Screenshot of the 1968 Kerner Commission report. Image: James Salanga
Looking at the reactionary response to media’s 2020 ‘reckoning’
It’s not just broken promises at stake. It’s the future of the news and information ecosystem.
Nearly five years ago, as people took to the streets en masse to protest the murder of George Floyd, the institution of police, and the continuation of systemic racism, Black and brown reporters took their newsrooms to task about their role in perpetuating oppression.
They called out The New York Times for an incendiary Tom Cotton op-ed calling for an “overwhelming use of force” against George Floyd protestors. At the Philadelphia Inquirer, reporters of color and allies organized a sick-out after a top editor greenlighted the headline “Buildings Matter, Too”.
There were some marks of change. Among them: NPR doubled down on making diversity its “north star”, the Inquirer launched an extensive listening tour and research to unveil a community and engagement news desk, editors of color in the U.S. increased, newsrooms rushed to create jobs for and hire reporters focused on race, diversity, and equity.
But “racial reckoning” heralded by news organizations far and wide didn’t really happen — at least, not in the way that was promised.
“Racial reckoning” heralded by news organizations far and wide didn’t really happen — at least, not in the way that was promised.
What that would’ve required was a substantive overhaul and reevaluation of journalism itself. Especially about how the field’s norms perpetuate and reinforce inequities both in and out of the newsroom. But the capitulation of many major news organizations’ diversity, equity, and inclusion initiatives in the face of budget woes and rising conservative pushback indicates that the initial reckoning — despite any noble intentions — was more of a money grab and attempt to seize the cultural cachet of the moment than a real commitment to making the industry safer for marginalized folks.
“Our industry overall continues to fail not just the communities we cover but also its journalists — especially those who are trans and Black and otherwise historically excluded,” said Tre’vell Anderson, co-executive director of the Trans Journalists Association, also founded in 2020.
A recent Institute of Independent Journalists’ survey shows recent media layoffs have disproportionately impacted journalists of color and LGBTQ+ journalists.
Even before that, in 2023, Poynter wound down The Collective, its newsletter geared toward BIPOC journalists. CNN’s race and equity team was quietly disbanded last summer amid layoffs. Facing investigation by the Federal Communications Commission and a possible loss of funding, PBS closed its DEI office this February. Even after NPR changed its policies around community events, its leadership told host Ari Shapiro not to attend a Pride event before emails leaked.
And in the last week of March the Philadelphia Inquirer closed its six-person community news desk, developed after an extensive listening tour to serve the majority-minority city’s residents — as a measure to conserve “necessary savings.” Less than a month before, the Inquirer newsroom told journalists “the commitment to DEI is plain, clear and regularly reinforced.”
“Our industry overall continues to fail not just the communities we cover but also its journalists — especially those who are trans and Black and otherwise historically excluded.”

» **Material provided**:

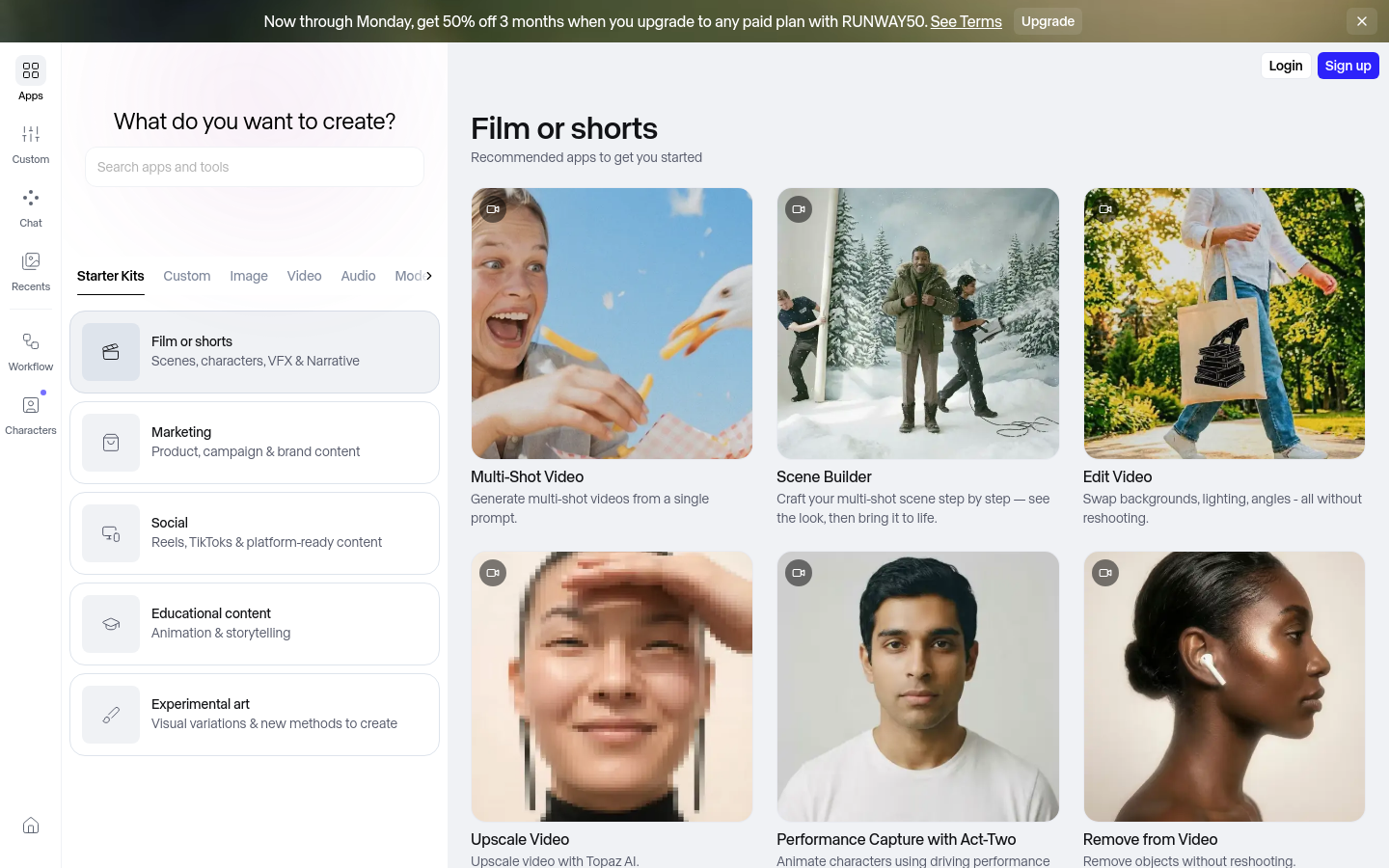Click the Marketing shopping bag icon
This screenshot has width=1389, height=868.
pyautogui.click(x=111, y=443)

» **Exercise task 1**:
Quote the article on the media's 2020 racial reckoning word for word, starting at "Even before that, in" and ending at "before emails leaked.".
» **Exercise task 2**:
According to the article on the media's 2020 racial reckoning, how many people staffed the community news desk that the Philadelphia Inquirer closed?
» **Exercise task 3**:
Write what follows in the article on the media's 2020 racial reckoning, picking up after its last sentence.
This material has no connection to the article on the media's 2020 racial reckoning.

» **Task output 1**:
Even before that, in 2023, Poynter wound down The Collective, its newsletter geared toward BIPOC journalists. CNN’s race and equity team was quietly disbanded last summer amid layoffs. Facing investigation by the Federal Communications Commission and a possible loss of funding, PBS closed its DEI office this February. Even after NPR changed its policies around community events, its leadership told host Ari Shapiro not to attend a Pride event before emails leaked.

» **Task output 2**:
Six people.

» **Task output 3**:
Tre’vell Anderson, co-executive director of the Trans Journalists Association
But in an April 2 meeting discussing the shutdown, Inquirer editor Gabriel Escobar called the desk an “experiment” that leadership, prior to the election, had known “was not going to survive the cuts.”
Framing a desk deeply committed to coverage for a city harmed deeply by its mainstream media ecosystem as an “experiment” is telling of the surface-level progress made at many newsrooms.
At The Objective — founded in the crux of summer 2020 — we’ve continued to cover this promise-breaking. That’s looked like covering Black-owned media outlets’ struggle to secure long-term funding and Reveal’s layoff of all Black unionized staff after pledging “accountability”, along with the shutdown of Reckon News, focused on covering reckonings and movements throughout the country.
But it’s not just broken promises at stake. It’s the future of the news and information ecosystem. For all the failures of DEI policies, they aim to create a newsroom more representative and mindful of the U.S.’s varied communities — an integrated coalition of reporters whose lived experience isn’t denigrated as bias, but as a valuable informant to their reporting. They’re, however flawed, an attempt to redress the country’s history of racism and other oppressions.
Major newsroom leaders’ divestment from their 2020 promises and policies is a reinvestment in newsrooms that shore up and stenograph the current administration’s rhetoric, failing to accurately report the stakes for marginalized communities increasingly being targeted as much as they gloss over varied modes of resistance against oppression.
Yet major newsroom leaders’ divestment from their 2020 promises and policies is a reinvestment in newsrooms that shore up and stenograph the current administration’s rhetoric, failing to accurately report the stakes for marginalized communities increasingly being targeted as much as they gloss over varied modes of resistance against oppression. Hypocrisy is also evident in the ways newsrooms have handled their reporters’ responses to Israel’s bombardment of Gaza and solidarity of Palestinian journalists.
But while reactionary backlash is happening, 2020’s conversations left more substantial traces. There’s now a greater number of resources for those still committed to changing how journalism operates and who it welcomes outside of the status quo.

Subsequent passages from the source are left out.